Depends on how you define it. The world has only known empire under military dominion, not economic benefactions – although the Roman Empire did, at least, have the wisdom to allow its conquered subservient nations varying degrees of privilege. But there has never been a nation with the resources, wisdom, and generosity to cultivate an economic empire under voluntary participation.
To achieve this rather revolutionary world disorder, all Uncle Sam needs to do is commit his resources to international economic development and well-being – not as an idealistic giveaway, which would never be endorsed by the bottom-line thinkers under whose skeptical gaze economic policy must pass, but as enlightened self-interest, which by definition includes a fair quotient of mutual interest.
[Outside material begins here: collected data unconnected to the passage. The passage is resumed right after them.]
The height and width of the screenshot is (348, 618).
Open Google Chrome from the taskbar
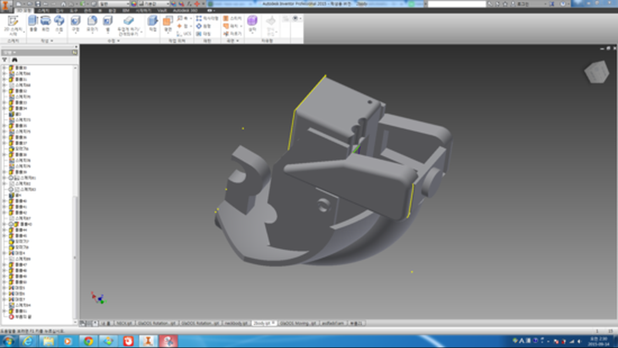(88, 341)
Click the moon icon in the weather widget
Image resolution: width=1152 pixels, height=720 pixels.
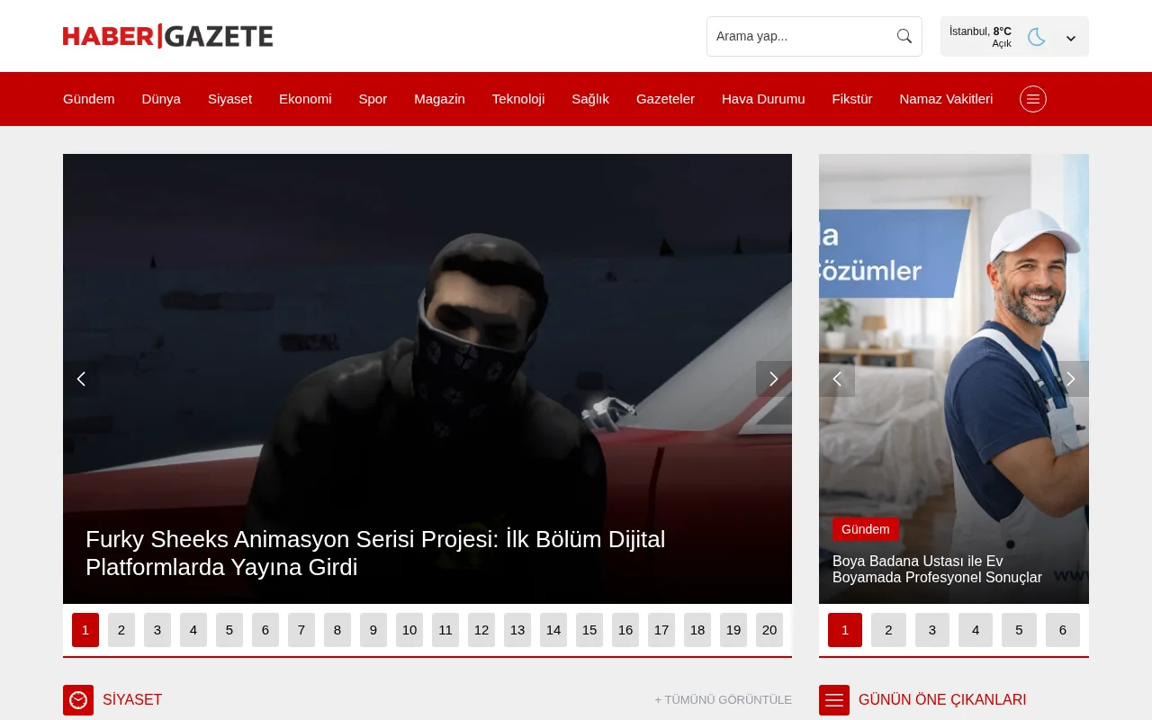(x=1036, y=37)
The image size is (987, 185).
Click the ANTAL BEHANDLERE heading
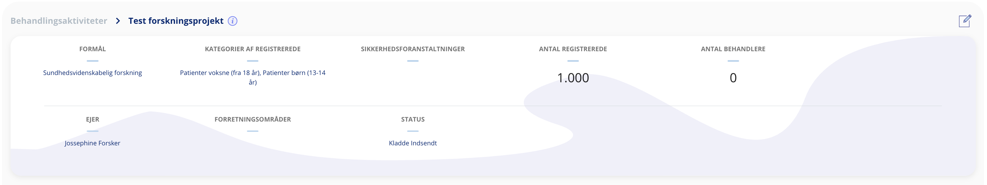point(733,49)
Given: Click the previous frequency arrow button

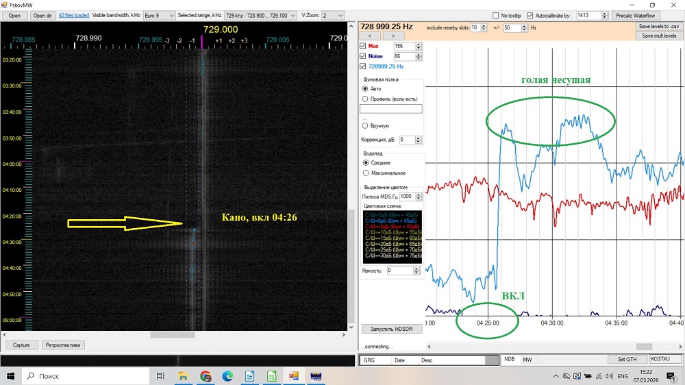Looking at the screenshot, I should tap(370, 36).
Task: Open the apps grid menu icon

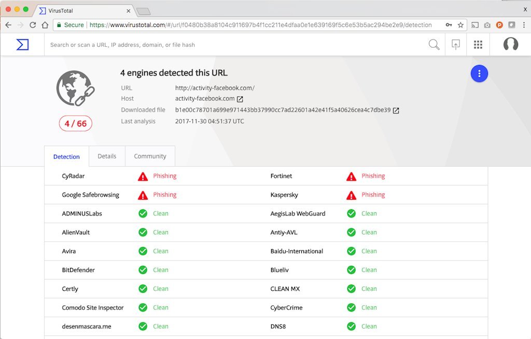Action: [x=478, y=45]
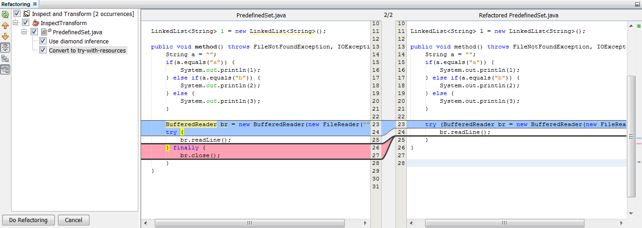Collapse the InspectTransform tree node
The height and width of the screenshot is (228, 642).
coord(16,23)
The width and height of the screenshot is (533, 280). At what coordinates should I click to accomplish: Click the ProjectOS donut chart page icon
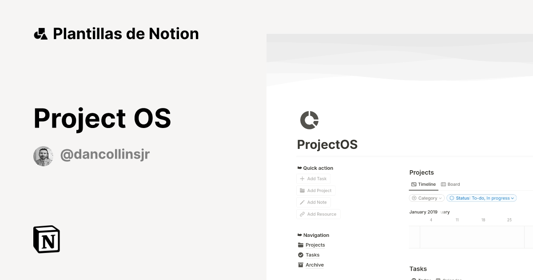point(309,120)
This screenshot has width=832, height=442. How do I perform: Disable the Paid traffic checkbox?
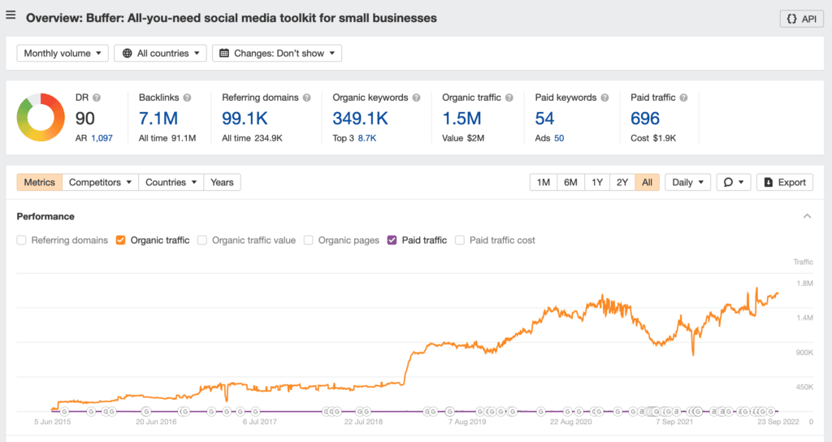[392, 241]
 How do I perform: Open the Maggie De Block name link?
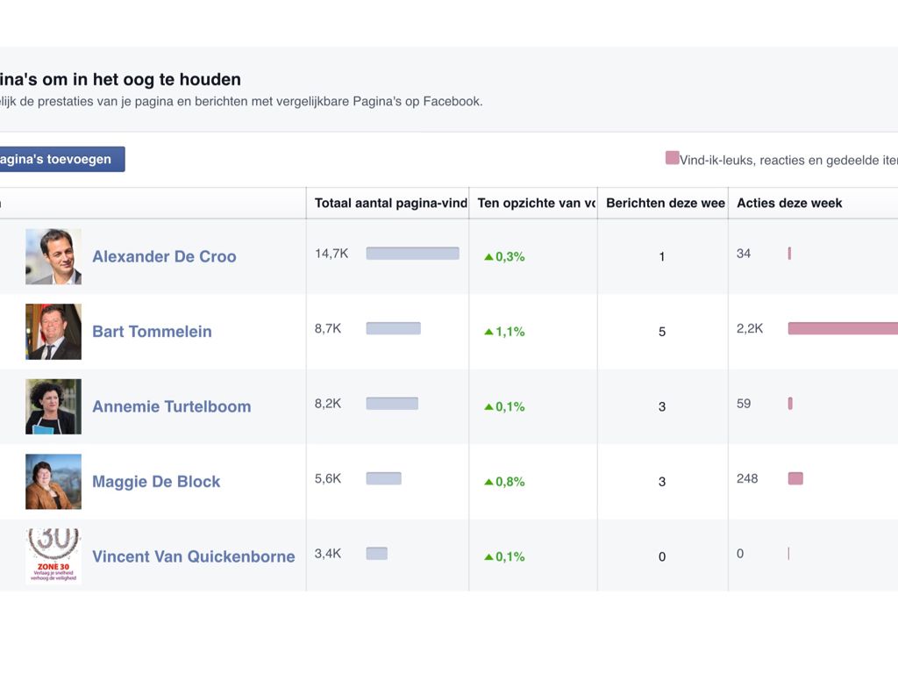(156, 482)
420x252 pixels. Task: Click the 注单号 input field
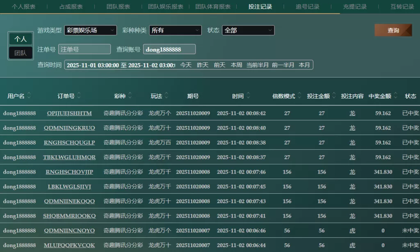tap(84, 49)
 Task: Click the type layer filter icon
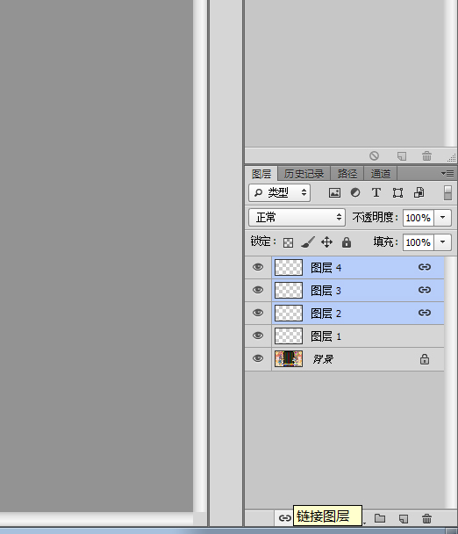(376, 192)
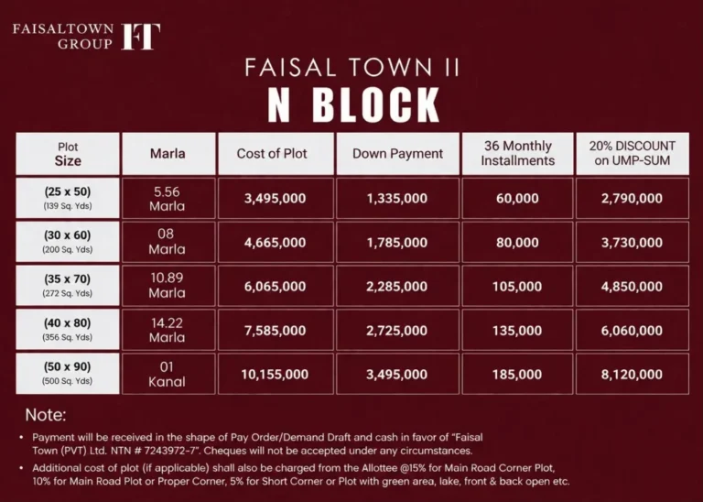Click the Marla column header
Screen dimensions: 703x502
[x=168, y=154]
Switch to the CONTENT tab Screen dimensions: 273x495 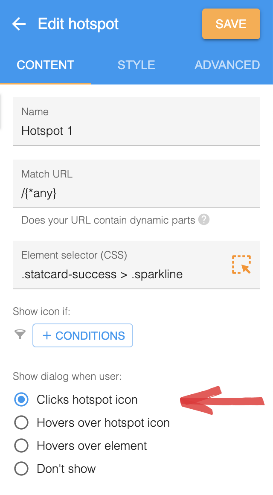(46, 65)
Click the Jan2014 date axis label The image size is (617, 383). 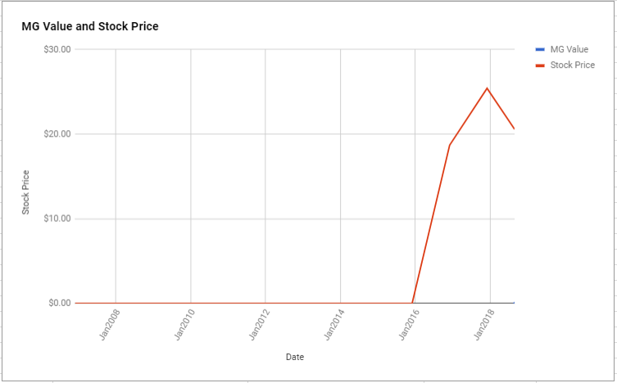(333, 324)
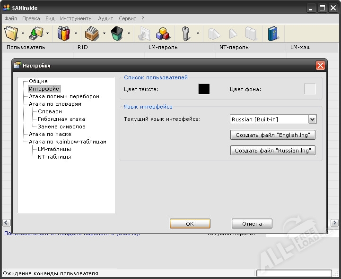341x279 pixels.
Task: Open the blue help book icon
Action: (273, 33)
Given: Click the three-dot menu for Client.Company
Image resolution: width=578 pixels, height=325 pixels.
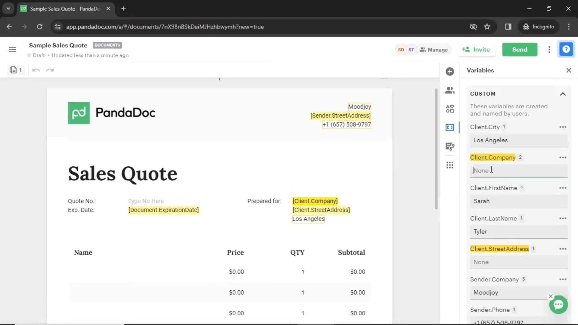Looking at the screenshot, I should click(563, 157).
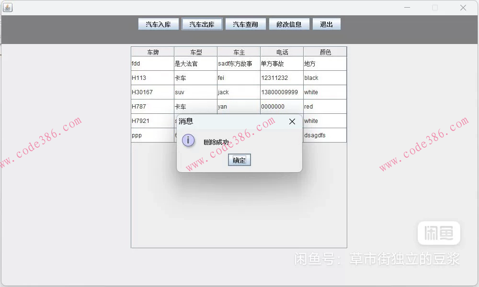Click the 汽车出库 toolbar button
This screenshot has height=287, width=479.
tap(202, 23)
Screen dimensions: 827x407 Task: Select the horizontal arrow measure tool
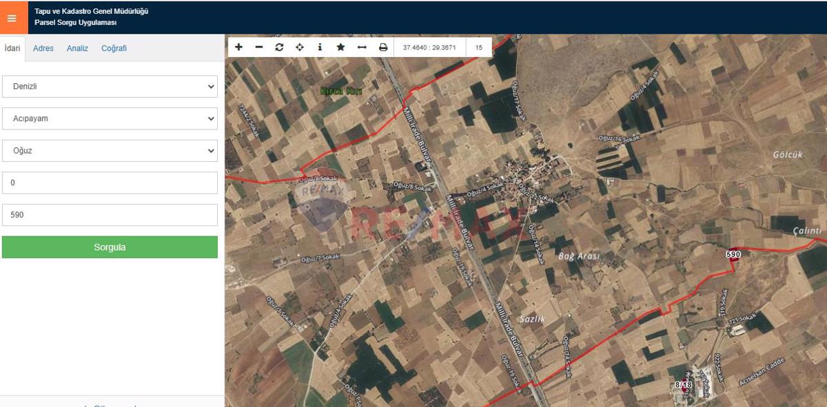pyautogui.click(x=362, y=48)
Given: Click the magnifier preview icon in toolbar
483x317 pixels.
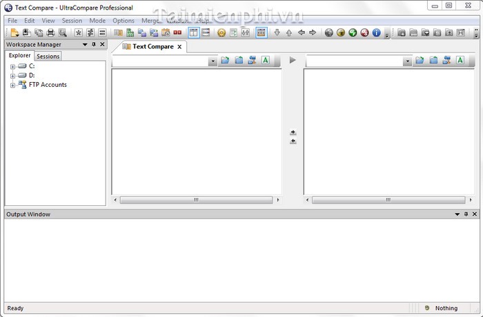Looking at the screenshot, I should 63,32.
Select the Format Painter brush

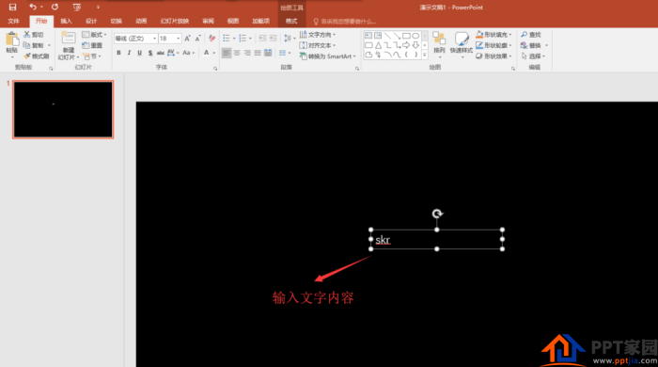pos(37,56)
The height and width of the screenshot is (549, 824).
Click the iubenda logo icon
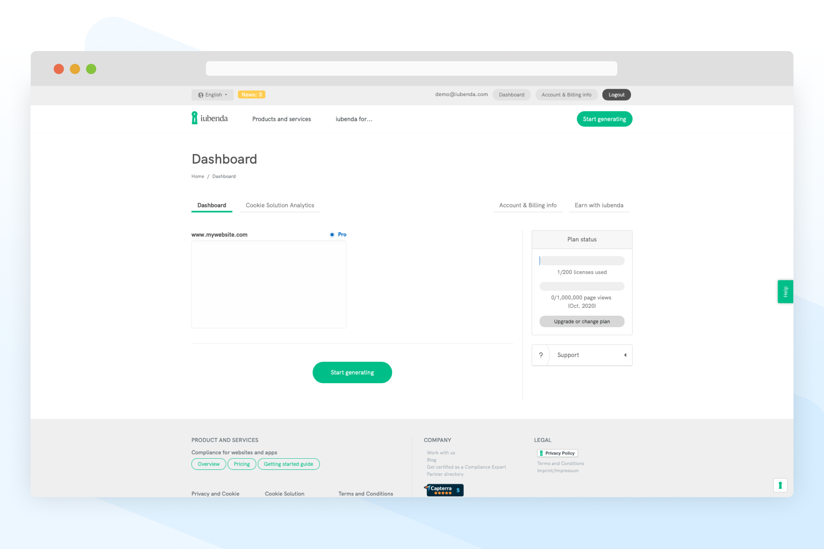(x=196, y=118)
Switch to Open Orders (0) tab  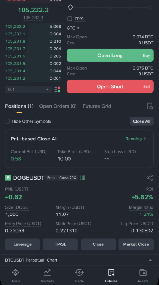(x=58, y=106)

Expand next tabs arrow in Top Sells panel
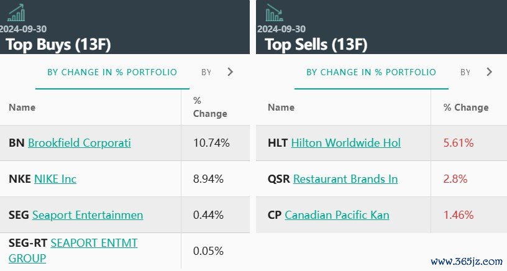pos(489,72)
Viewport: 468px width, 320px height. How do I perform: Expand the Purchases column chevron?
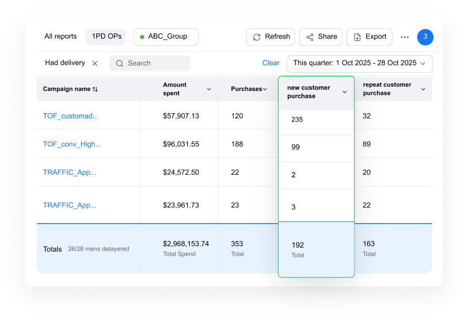pos(265,89)
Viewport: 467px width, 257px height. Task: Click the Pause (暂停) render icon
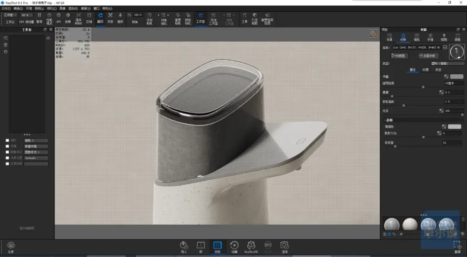click(x=39, y=19)
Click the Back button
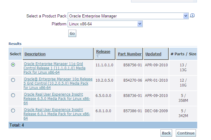This screenshot has height=140, width=211. point(166,133)
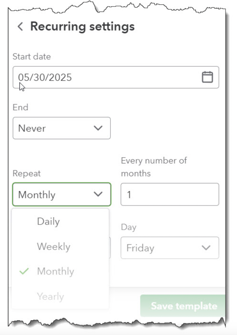Click the Every number of months input
This screenshot has width=237, height=335.
(x=170, y=194)
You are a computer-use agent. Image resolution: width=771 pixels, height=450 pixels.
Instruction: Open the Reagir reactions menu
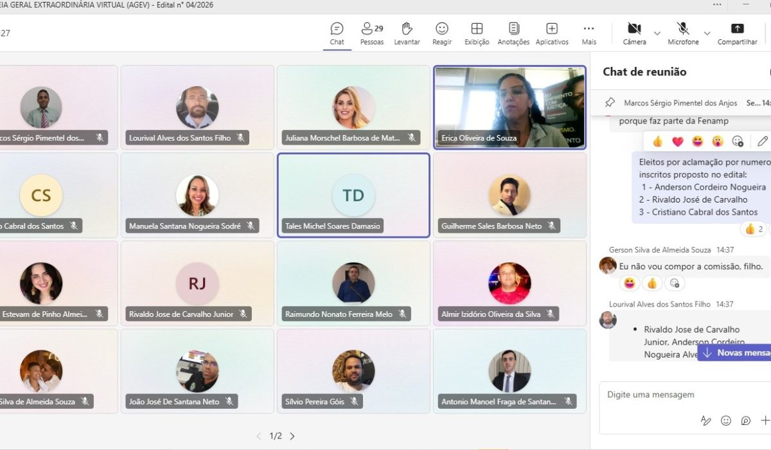(x=442, y=33)
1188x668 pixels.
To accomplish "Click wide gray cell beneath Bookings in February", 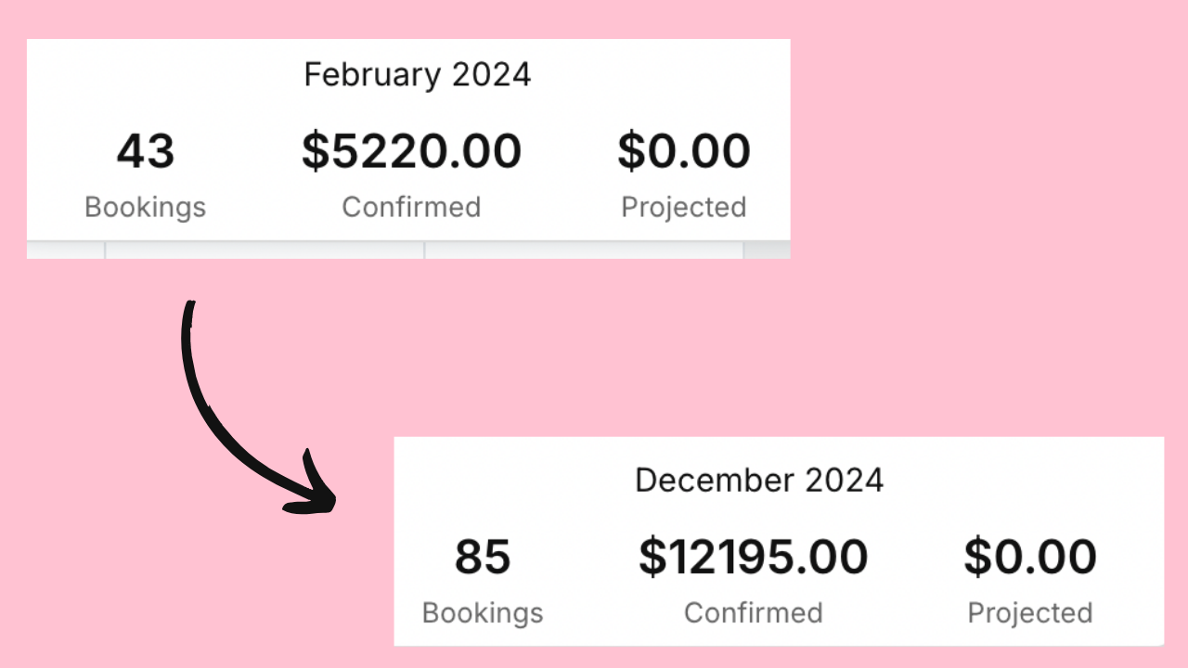I will 265,251.
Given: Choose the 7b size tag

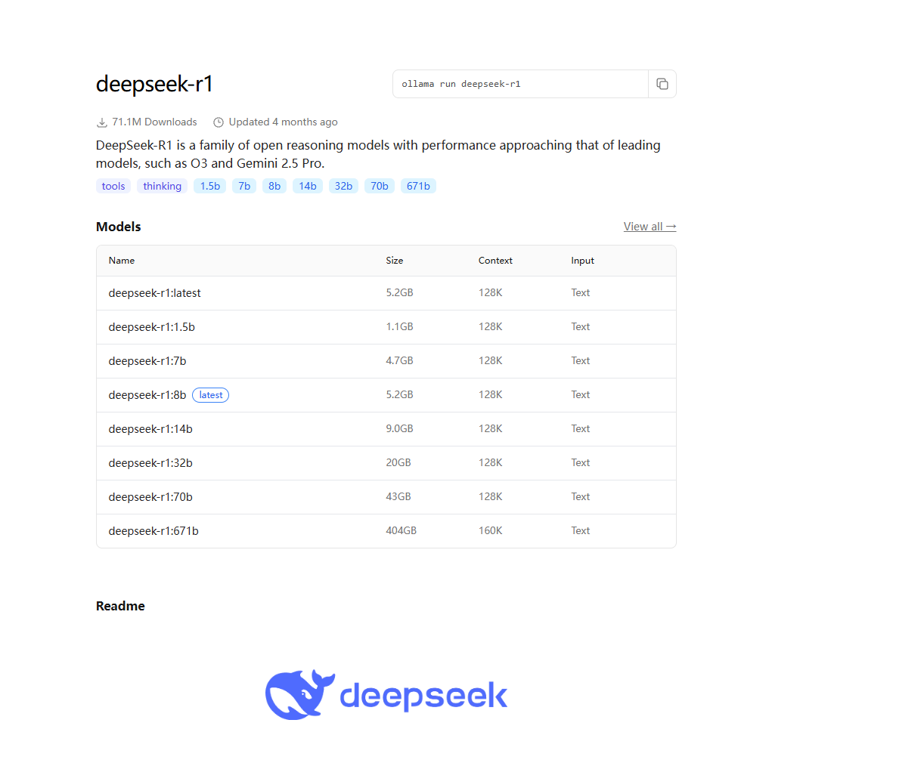Looking at the screenshot, I should tap(244, 187).
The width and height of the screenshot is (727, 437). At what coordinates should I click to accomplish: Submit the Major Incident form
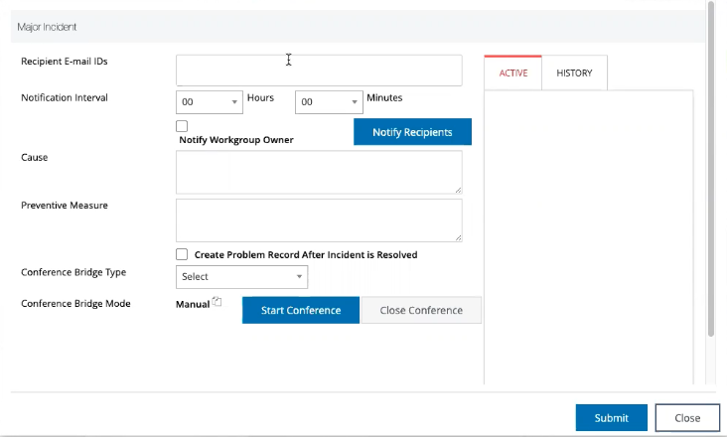pyautogui.click(x=611, y=418)
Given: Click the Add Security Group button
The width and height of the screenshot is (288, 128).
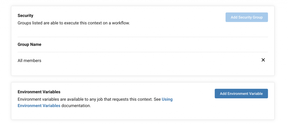Looking at the screenshot, I should tap(247, 17).
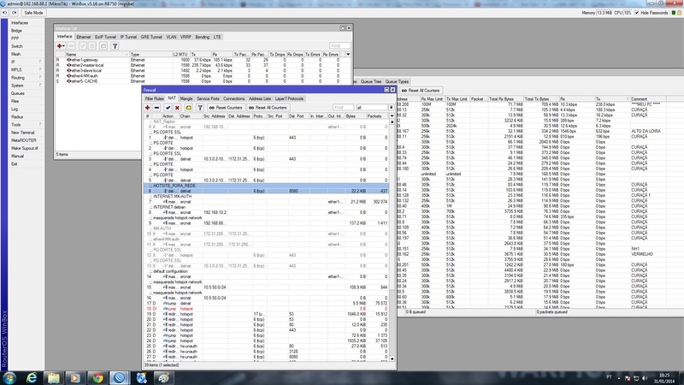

Such a wise allocation of our largesse can transform a world of nations while it returns a reasonable profit for the US and its maligned corporations, which, by the way, most of Uncle Sam’s children work for. Then we can reinvest the well-earned capital in our own debilitated nation and in other nations.
Yes, gringos, America can start to create the world’s first prosperous economic empire – made up of hundreds of healthier and happier nations who actually know their best interest lies in liking us – while nations that choose not to get along with us, for example, Iran, can be left to sit on the sidelines peacefully, until the populace expresses the benefits of getting in on the good life and the leaders are persuaded to tip their turbans our way.
Now, should you be concerned about America pulling off such a triumphant achievement, ask yourself what other nation that is capable of overseeing globalization you would rather have in charge. A global imperium by any other nation we can think of becomes even scarier.
After all, America is the first country in history that might be able to conquer the world but wouldn’t even consider the possibility – first, because conquest for subjugation goes against our own foundational principles and also because, somewhere in our business-savvy outlook, we probably know we can’t afford the upkeep.
To allow America and the developing world to lose the opportunity to enjoy such a distinguished and prosperous future, bad television and all, while ceding global governance to stolid totalitarianism, is a misdirection of this nation’s resources to such an egregious extent that it seems downright unpatriotic.
Why, as we contemplate this inviting new horizon, Uncle Sam is misspending his national treasury to such a degree he can’t even afford development and well-being in the strapped USA. Witness our decaying infrastructure, slashes in Medicare, and our crumbling schools.
Meanwhile, the poor, hardworking slobs who make up most of the population of this country long ago earned a prosperous and happy nation of their own. In fact, healthy, wealthy, and enjoyable lives for our own citizens ought to be our first developmental goal.
Naturally, amid all of this dogooding, we’d remain buddy-buddy with our current allies and do as much together with them as we reasonably can.
And now that we’ve thought our way through to such wonders of underachievement and possibility, what can we do? Not much, if anything, except carry the truth lightly, so we can at least have a chance to be healthy and happy individually.